* [Extrait de page]
==============================
Aimez-vous ma banane ?
Une histoire vraie, amusante et brève, nous éclaire sur l’art contemporain, que tant de gens considèrent comme une plaisanterie et que d’autres ont du mal à comprendre. Mais il déborde parfois de génie. N’en déplaise à certains artistes et esthètes qui pensent que l’art est devenu si étrange et incompréhensible qu’il a fini d’exister.
Ces très longs écrits sur le mur du musée qui tentent d’expliquer l’œuvre exposée la rendent parfois plus incompréhensible encore. Comme si l’œuvre n’était pas capable de parler et d’émouvoir le spectateur par elle-même. Non, ce n’est pas la bonne solution. Il vaut mieux un texte simple de présentation, sauf à vouloir le décourager.
L’art figuratif, comme on le sait, est celui qui nous montre un simulacre, une mimésis ou une copie de la réalité. L’art réaliste ou hyperréaliste copie la réalité telle qu’elle est. Parfois, il exagère un peu le cadre, comme s’il s’agissait d’une photographie prise avec un objectif grand angle. La majorité des gens aiment l’art réaliste et figuratif, tout simplement parce qu’il est facile à comprendre, qu’il est évident, qu’il n’a pas besoin de réflexion ou d’expérience. Il est là, tel qu’il est.
Venant d’un bon artiste – tel Claudio Bravo au Chili -, le figuratif est généralement très bien fait. On reste impressionné par la technique : « Comment le rend-il si bien ? On dirait une photographie ! » dit l’un. « Comme c’est beau ! « Spectaculaire ! », dit l’autre.
Eh bien, nous allons vous décevoir. Car beaucoup d’hyperréalistes d’aujourd’hui se contentent de projeter une photographie sur la toile, de la dessiner et de la tracer à l’aide de crayons et de pinceaux. Rien de très drôle. Plus besoin non plus pour l’artiste hyperréaliste de penser ou de ressentir quelque chose.
Et on ne se réfère pas à aujourd’hui. Les anciens réalistes – les grandes stars de la peinture classique comme Jan Van Eyck au 15e siècle – utilisaient également une camera obscura pour copier la réalité. Ils ont « trompé » pendant des siècles de nombreuses personnes qui croyaient qu’ils l’avaient fait « a cappella ».
==============================
* [Consigne 1] Indiquez si chacune des affirmations suivantes concorde avec l’extrait sur l’art contemporain, en répondant par oui ou par non et en citant les mots décisifs du texte. (a) Jan Van Eyck se servait d’une camera obscura pour copier la réalité. (b) L’auteur préconise de longs textes explicatifs sur le mur du musée. (c) La majorité des gens n’apprécient pas l’art figuratif.
* [Consigne 2] Poursuivez l’extrait sur l’art contemporain à partir de l’endroit où il s’arrête.

* [Données fournies]
==============================
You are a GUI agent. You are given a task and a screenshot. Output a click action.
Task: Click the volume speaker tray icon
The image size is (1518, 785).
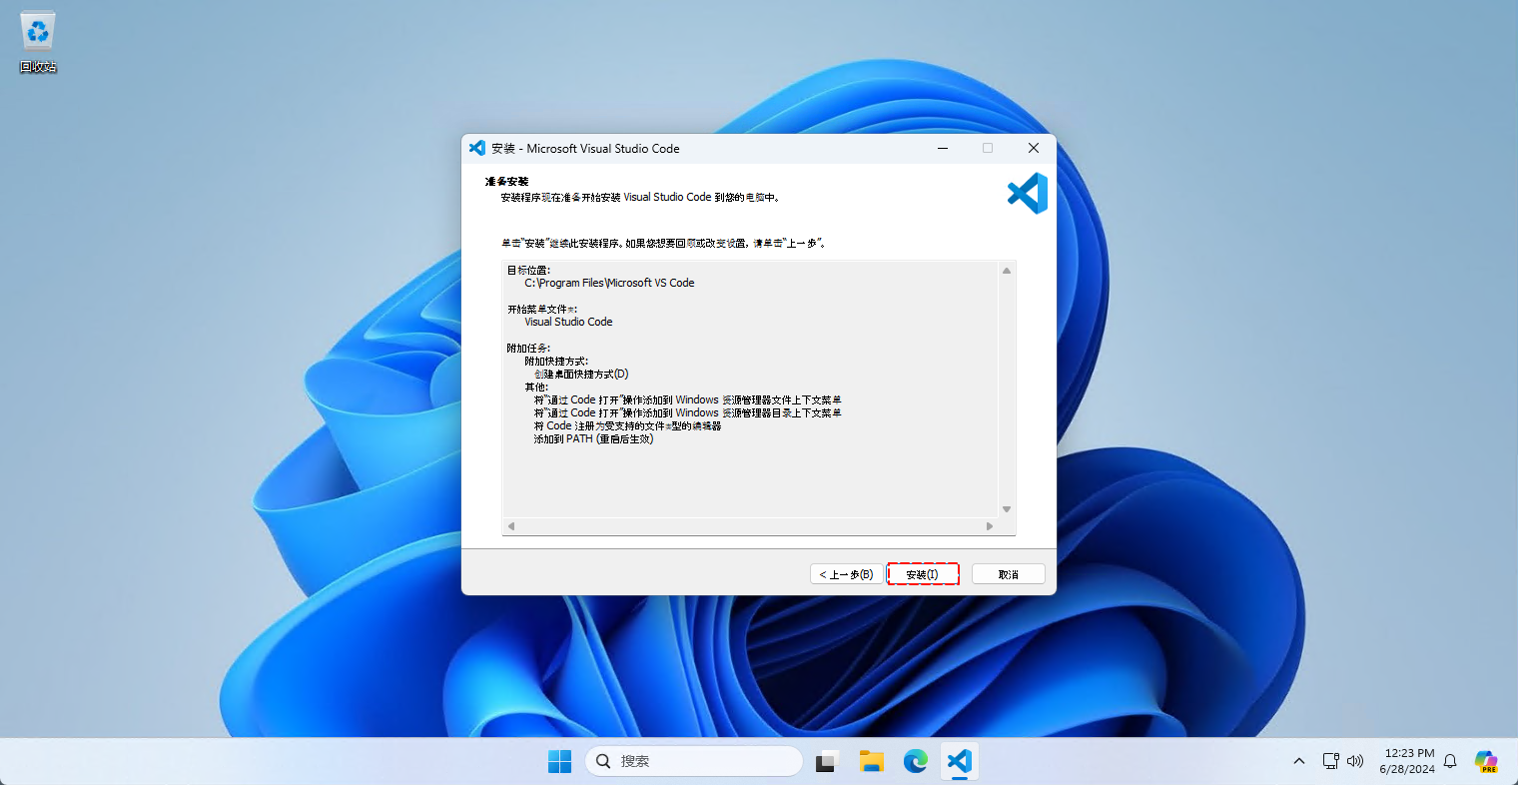[1355, 761]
==============================
* [Corrigé 1]
(a) Oui : « utilisaient également une camera obscura pour copier la réalité ».
(b) Non : « Il vaut mieux un texte simple de présentation ».
(c) Non : « La majorité des gens aiment l’art réaliste et figuratif ».

* [Corrigé 2]
L’art dit contemporain, quant à lui, n’existe que depuis sept décennies. Il nous remplit de rage quand il est mal fait, sans bonne facture et sans rigueur de la part de l’artiste. C’est une insulte au spectateur. La bonne facture et la rigueur plastique nous semblent être le minimum requis pour une bonne œuvre d’art.
Prenons un exemple : Pablo Picasso, qui a commencé le cubisme au début du 20e siècle, a réalisé des peintures difficiles à comprendre, révolutionnaires et étranges pour un public commun. Pourtant, il a eu dans sa jeunesse sa période de peinture « classique », « académique » ou « figurative » d’une qualité remarquable. C’est ce que son père exigeait de lui. En d’autres termes, Picasso savait dessiner et peindre extraordinairement bien dans l’art figuratif et classique. C’est sur cette base qu’il s’est lancé, avec d’autres artistes tels que Braque et Gris, dans ce que l’on a appelé le cubisme.
Le cubisme a été l’une des premières avant-gardes à rompre à bien des égards avec la peinture classique, académique et de la Renaissance. Comprendre une peinture cubiste peut être difficile, mais bien la faire requiert des années d’étude des règles du jeu artistique pour être capable de s’en affranchir dans un sens différent.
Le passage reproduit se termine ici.